Since the shutdown() function was always called before object deletion and knowing that shutdown() entered the m_csBadClass critical section, I concluded that the object was deleted by the same thread where funcAV() is executing because the object was deleted while funcAV() was inside the critical section. That is, some callee-of-callee-of-funcAV was deleting the object. Remember that critical sections can be entered recursively by the same thread. You must be wondering now, "Dude, why can't you just place a breakpoint/assertion in the class destructor to see who was calling the destructor?". I could but not in this case because there were legitimate cases where the destructor is called and everything is fine in this scenario. I had to break only when the object was being deleted while funcAV() was still on the callstack and was inside the critical section.

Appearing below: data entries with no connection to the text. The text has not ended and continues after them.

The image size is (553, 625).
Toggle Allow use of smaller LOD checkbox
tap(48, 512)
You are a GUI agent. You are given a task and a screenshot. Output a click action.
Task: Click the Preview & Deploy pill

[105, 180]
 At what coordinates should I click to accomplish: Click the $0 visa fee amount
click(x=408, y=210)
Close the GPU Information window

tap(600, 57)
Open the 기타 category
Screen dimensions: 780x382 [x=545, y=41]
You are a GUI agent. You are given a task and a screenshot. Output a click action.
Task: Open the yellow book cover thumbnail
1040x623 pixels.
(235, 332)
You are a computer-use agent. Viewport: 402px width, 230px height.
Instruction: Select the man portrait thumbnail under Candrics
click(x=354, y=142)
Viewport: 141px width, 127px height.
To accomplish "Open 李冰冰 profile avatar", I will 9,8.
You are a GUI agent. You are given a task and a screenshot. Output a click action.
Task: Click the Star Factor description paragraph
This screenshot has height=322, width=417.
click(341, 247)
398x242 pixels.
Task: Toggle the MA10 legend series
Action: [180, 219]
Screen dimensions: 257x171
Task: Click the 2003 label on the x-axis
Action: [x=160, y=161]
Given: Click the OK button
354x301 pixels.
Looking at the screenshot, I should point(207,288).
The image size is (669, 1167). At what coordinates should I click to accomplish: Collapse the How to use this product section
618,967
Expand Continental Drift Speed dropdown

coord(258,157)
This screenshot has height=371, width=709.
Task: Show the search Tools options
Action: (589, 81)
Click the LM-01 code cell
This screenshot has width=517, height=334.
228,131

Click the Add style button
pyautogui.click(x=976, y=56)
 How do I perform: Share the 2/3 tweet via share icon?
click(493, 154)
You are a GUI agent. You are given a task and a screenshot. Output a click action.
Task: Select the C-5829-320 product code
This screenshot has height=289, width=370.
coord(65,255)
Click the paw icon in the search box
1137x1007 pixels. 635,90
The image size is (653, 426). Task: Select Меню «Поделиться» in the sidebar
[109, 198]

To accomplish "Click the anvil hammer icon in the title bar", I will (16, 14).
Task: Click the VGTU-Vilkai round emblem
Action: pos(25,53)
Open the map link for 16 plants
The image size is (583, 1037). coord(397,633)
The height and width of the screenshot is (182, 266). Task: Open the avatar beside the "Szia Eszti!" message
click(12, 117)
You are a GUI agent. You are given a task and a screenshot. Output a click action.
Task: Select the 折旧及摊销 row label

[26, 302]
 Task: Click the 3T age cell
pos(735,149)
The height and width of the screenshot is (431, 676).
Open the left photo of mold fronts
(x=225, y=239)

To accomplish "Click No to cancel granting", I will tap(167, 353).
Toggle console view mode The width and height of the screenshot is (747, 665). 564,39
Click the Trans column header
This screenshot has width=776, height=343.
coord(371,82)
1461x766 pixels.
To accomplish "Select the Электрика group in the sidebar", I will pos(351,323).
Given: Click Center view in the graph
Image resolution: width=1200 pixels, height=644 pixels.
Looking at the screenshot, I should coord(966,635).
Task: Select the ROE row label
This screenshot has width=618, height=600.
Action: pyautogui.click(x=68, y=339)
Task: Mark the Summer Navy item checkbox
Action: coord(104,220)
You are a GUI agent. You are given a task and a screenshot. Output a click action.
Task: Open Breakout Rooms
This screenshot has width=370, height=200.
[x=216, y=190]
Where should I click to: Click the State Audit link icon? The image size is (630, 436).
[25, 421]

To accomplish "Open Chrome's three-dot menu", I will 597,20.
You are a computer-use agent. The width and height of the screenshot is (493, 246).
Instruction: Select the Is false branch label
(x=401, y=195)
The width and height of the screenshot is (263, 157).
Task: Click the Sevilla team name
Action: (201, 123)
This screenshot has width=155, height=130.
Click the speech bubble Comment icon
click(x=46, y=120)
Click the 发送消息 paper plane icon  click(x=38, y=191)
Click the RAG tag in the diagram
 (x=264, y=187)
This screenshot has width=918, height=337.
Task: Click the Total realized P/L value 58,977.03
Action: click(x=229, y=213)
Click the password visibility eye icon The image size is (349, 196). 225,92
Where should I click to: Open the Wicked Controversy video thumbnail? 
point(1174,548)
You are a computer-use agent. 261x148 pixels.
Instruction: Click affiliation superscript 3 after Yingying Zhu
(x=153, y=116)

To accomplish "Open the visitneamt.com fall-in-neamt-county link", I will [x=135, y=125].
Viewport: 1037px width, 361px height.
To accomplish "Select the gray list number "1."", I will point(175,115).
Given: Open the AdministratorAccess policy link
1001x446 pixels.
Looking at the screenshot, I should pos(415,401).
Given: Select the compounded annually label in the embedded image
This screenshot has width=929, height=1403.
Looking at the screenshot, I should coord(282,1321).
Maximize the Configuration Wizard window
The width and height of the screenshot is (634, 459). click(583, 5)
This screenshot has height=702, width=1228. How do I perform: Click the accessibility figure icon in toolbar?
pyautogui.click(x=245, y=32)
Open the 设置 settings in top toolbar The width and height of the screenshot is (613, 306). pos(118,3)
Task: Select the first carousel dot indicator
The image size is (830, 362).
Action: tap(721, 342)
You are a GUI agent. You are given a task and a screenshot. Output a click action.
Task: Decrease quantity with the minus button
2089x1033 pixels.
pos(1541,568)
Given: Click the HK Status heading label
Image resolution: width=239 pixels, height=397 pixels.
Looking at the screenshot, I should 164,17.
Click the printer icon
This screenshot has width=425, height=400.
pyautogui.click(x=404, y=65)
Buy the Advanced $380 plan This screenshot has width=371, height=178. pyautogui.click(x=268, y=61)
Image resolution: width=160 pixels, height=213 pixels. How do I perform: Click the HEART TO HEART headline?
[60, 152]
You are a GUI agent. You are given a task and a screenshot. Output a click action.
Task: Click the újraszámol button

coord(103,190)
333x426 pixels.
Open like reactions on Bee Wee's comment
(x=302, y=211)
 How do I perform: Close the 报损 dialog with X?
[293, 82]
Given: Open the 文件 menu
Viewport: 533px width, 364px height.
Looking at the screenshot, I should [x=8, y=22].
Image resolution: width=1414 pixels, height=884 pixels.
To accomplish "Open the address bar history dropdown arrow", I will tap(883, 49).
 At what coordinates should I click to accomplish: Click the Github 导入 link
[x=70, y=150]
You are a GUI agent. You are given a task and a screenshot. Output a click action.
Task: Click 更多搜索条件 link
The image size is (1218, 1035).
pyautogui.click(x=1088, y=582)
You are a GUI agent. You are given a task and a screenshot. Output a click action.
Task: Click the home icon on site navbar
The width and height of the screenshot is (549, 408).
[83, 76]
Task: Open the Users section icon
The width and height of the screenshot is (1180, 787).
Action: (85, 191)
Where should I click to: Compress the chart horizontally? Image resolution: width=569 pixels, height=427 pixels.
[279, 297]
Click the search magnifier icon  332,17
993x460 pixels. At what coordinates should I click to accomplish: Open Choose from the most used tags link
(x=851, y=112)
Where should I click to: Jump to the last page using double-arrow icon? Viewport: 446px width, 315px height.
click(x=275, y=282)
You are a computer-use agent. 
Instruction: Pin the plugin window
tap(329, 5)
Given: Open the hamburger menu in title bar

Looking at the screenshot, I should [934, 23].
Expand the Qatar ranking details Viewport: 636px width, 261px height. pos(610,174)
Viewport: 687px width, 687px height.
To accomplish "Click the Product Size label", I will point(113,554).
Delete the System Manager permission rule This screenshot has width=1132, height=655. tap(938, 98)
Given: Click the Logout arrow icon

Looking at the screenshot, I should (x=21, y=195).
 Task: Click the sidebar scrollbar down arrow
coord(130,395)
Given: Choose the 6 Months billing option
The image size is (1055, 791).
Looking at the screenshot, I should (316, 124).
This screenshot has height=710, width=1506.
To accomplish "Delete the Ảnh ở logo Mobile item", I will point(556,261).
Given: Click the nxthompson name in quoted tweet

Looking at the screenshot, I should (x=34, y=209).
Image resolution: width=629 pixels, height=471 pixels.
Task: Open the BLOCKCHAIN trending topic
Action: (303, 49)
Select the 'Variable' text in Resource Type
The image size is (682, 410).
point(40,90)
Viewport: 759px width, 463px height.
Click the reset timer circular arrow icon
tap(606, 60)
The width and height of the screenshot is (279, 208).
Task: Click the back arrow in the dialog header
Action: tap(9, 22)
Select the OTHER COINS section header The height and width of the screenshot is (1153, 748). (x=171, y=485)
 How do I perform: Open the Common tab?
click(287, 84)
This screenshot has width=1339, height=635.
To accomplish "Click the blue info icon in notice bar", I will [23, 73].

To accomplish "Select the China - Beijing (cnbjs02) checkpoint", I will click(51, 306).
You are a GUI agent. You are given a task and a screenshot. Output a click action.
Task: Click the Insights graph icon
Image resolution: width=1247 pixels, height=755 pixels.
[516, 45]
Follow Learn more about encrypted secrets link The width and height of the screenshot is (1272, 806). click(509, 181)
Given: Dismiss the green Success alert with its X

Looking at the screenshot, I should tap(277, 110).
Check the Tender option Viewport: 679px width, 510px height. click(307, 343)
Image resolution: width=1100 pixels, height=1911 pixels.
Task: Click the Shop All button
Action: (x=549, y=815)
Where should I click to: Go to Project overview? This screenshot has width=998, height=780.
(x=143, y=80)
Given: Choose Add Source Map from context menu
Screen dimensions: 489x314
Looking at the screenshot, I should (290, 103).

Knowing that the only way for the object of BadClass to get deleted is if the critical section was being entered recursively, I placed an assertion in BadClass::shutdown() like this:

void BadClass::shutdown() {
    EnterCriticalSection(&m_csBadClass)
    NT_ASSERT(m_csBadClass.RecursionCount < 2)
    m_fShutdown = true
    LeaveCriticalSection(&m_csBadClass)    
}

Then I let the code run on our test environment overnight and I had couple of crash dumps the next morning. These new crashes, to my relief, were from the assertion! Now I got to know the exact code path that was causing the object to get deleted and the fix was easy knowing the root cause. The code path was something like this:

ntdll!breakpoint <-- for the assertion
myDll!BadClass::shutdown
... couple of other functions
myDll!ClassC::func2
myDll!ClassB::func1
myDll!BadClass::funcAV
ntdll!thread-start-function

So knowing the internals of the CRITICAL_SECTION structure certainly made figuring out this bug easy. Other fields in the structure also offer a lot of insight that may one day be useful -

struct _RTL_CRITICAL_SECTION {
    PRTL_CRITICAL_SECTION_DEBUG DebugInfo;
    LONG LockCount;
    LONG RecursionCount;
    HANDLE OwningThread;
    HANDLE LockSemaphore;
    ULONG_PTR SpinCount;
}

DebugInfo - Pointer to a RTL_CRITICAL_SECTION_DEBUG structure which gives more information about this critical section. This structure is actually part of a linked list whose elements are the debug structures of all critical sections used in the current process. This will help in detecting deadlocks during runtime and for other debugging purposes.

LockCount - This field name is a little misleading because it actually more than one datum.
  • Bit0 - Whether the critical section is unlocked (1) or locked (0)
  • Bit1 - Whether the critical section has woken up a waiting thread (0) or not (1)
  • Bit2 thru 31 - #threads waiting on this critical section
RecursionCount - How many times has this thread entered this critical section recursively.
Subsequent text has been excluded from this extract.